As each version unfolds, new clues and details are added to the mystery, and you may argue that for a 90-minute feature, the tale is too gimmicky and has too many angles. This might make the experience a tad tedious for some viewers who, and upon disclosure, might feel exhausted if not utterly satisfied. As always, the process itself is far more interesting than the end result, the resolution, which is disappointing.

That said, unlike others films, such as “The Shooter” and “Hitman,” “Vantage Point” calls for greater audience attentiveness and participation in the process itself, not just in the resolution per se.
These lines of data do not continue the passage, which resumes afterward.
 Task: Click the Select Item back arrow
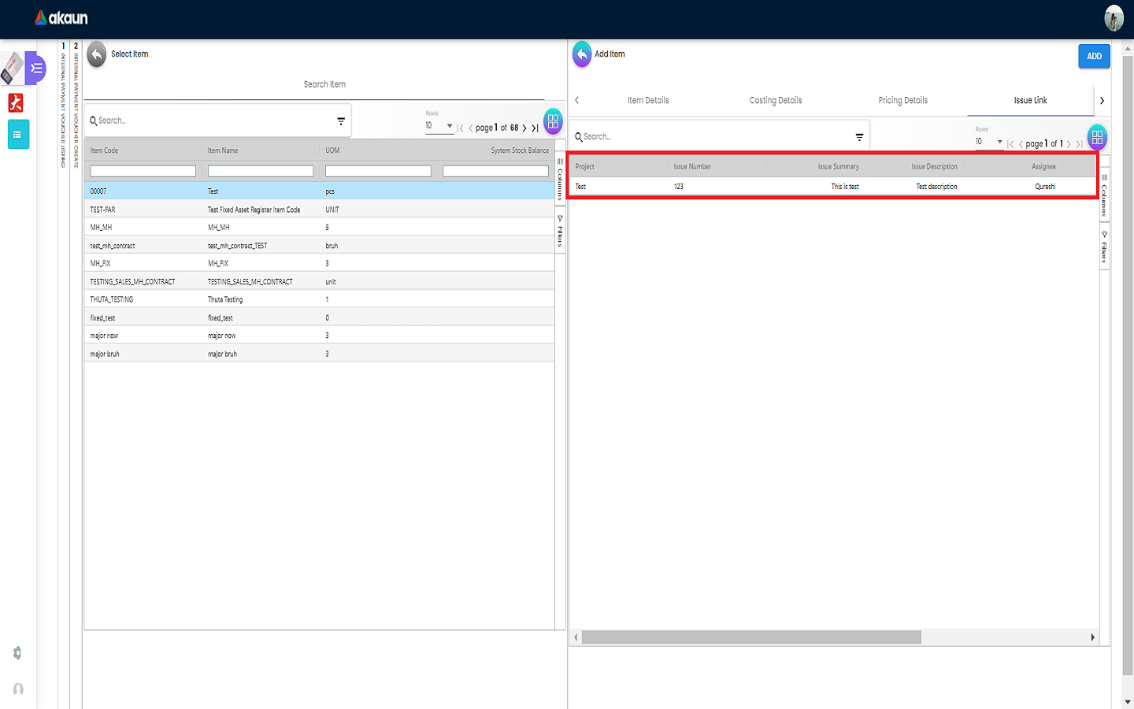coord(96,54)
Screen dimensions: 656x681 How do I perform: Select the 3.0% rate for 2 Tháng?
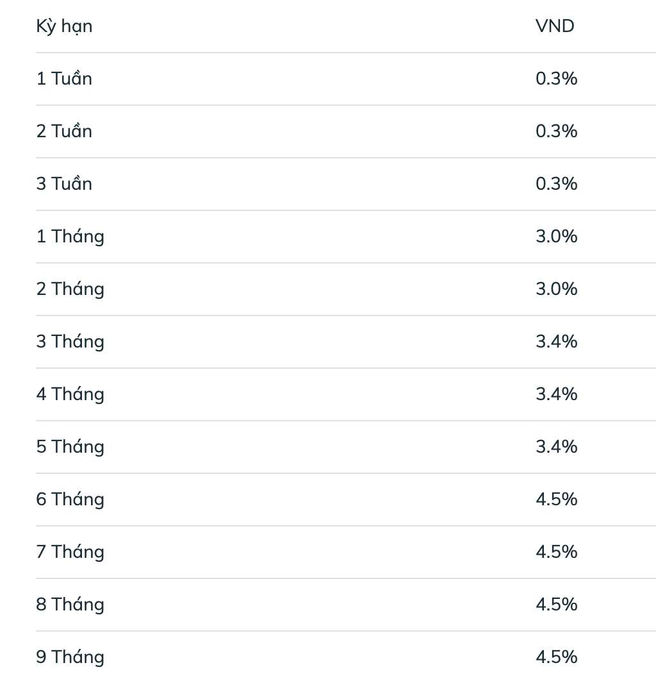[x=556, y=289]
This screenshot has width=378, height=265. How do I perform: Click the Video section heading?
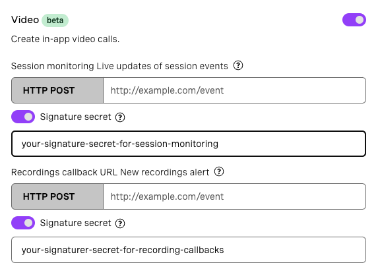click(25, 20)
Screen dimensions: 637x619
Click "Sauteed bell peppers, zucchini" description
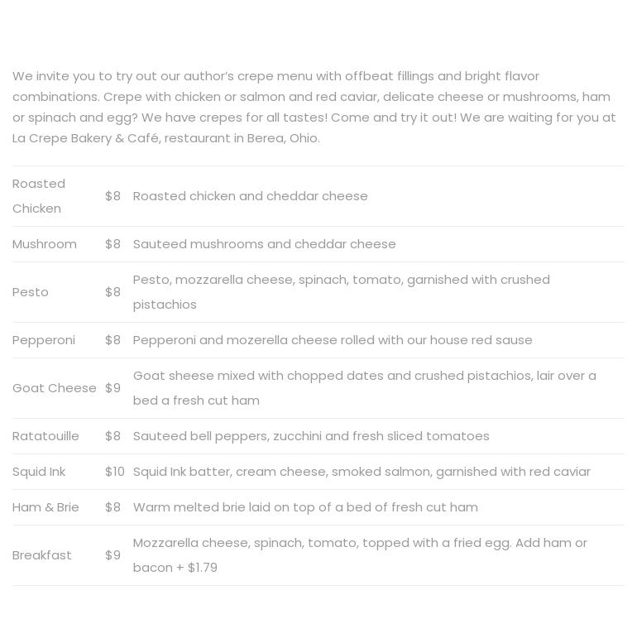click(311, 436)
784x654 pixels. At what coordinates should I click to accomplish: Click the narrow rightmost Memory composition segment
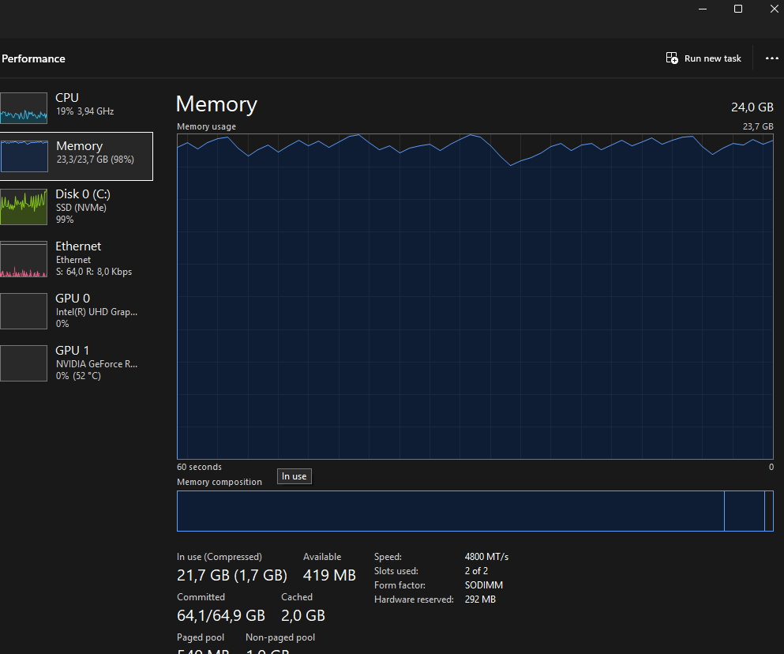coord(769,511)
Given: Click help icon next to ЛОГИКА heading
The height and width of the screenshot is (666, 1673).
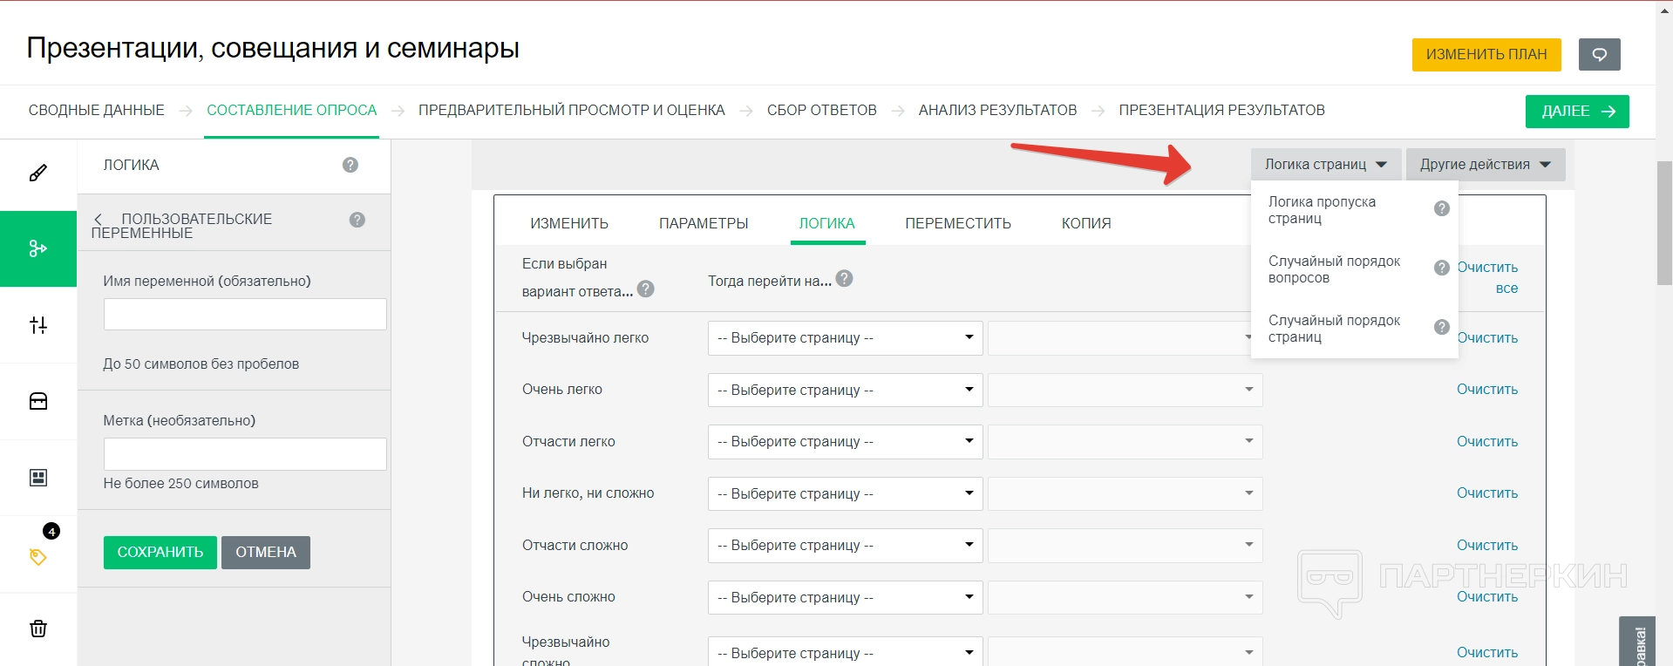Looking at the screenshot, I should tap(350, 165).
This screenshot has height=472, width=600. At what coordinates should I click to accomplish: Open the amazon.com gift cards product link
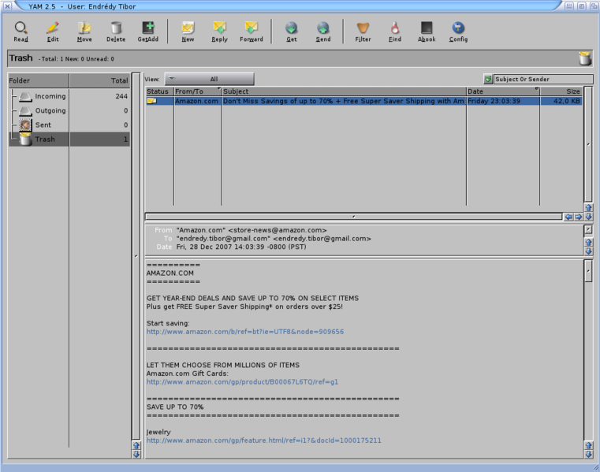coord(242,381)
Pete Davis is a gifted director who seems attracted to stories about contempo socio-political issues. But he deserves better material than what he gets from scribe Barry Levy. I was impressed with his first feature, “Omagh,” which I saw at the 2004 Toronto Film Festival in the New Discovery series. “Omagh,” which won a number of kudos, including Irish Film and TV Academy Award for best Irish Film and a UK BAFTA, depicts the search for justice after the 1998 bombing in Omagh, Northern Ireland.

Cast

Thomas Barnes – Dennis Quaid
Kent Taylor – Matthew Fox
Howard Lewis – Forest Whitaker
Phil McCullough – Bruce McGill
Javier – Edgar Ramirez
Suarez – Said Taghmaoui
Veronica – Ayelet Zurer
Angie Jones – Zoe Saldana
Rex Brooks – Sigourney Weaver
President Ashton – William Hurt

Credits

A Sony Pictures Entertainment release of a Columbia Pictures presentation in association with Relativity Media of an Original Film production.
Produced by Neal H. Moritz.
Executive producers, Callum Greene, Tania Landau, Lynwood Spinks.
Co-producer, Ricardo Del Rio Galnares.
Directed by Pete Travis.
Screenplay: Barry L. Levy.
Camera: Amir Mokri.
Editor: Stuart Baird.
Music: Atli Orvarsson.
Production designer: Brigitte Broch.
Art directors: Hania Robledo Richards, Marcelo Del Rio Galnares.
Set designers: Sandro Valdez Lopez, Carlos Benassini Felix, Erick Monroy.
Set decorator: Denise Camargo.
Costume designer: Luca Mosca.
Sound: Nicolas Santiago Nunez Rojo; supervising sound editors, Eddy Joseph, Simon Chase.
Sound designer: Martin Cantwell; re-recording mixers, Mike Prestwood Smith, Mark Taylor, Jamie Roden.
Visual effects supervisor: Paddy Eason.
Visual effects: Rainmaker Animation and Visual Effects; stunt coordinators, Spiro Razatos, Julian Bucio Mortemayor, Phil Culotta.

MPAA Rating: PG-13.
Running time: 90 Minutes.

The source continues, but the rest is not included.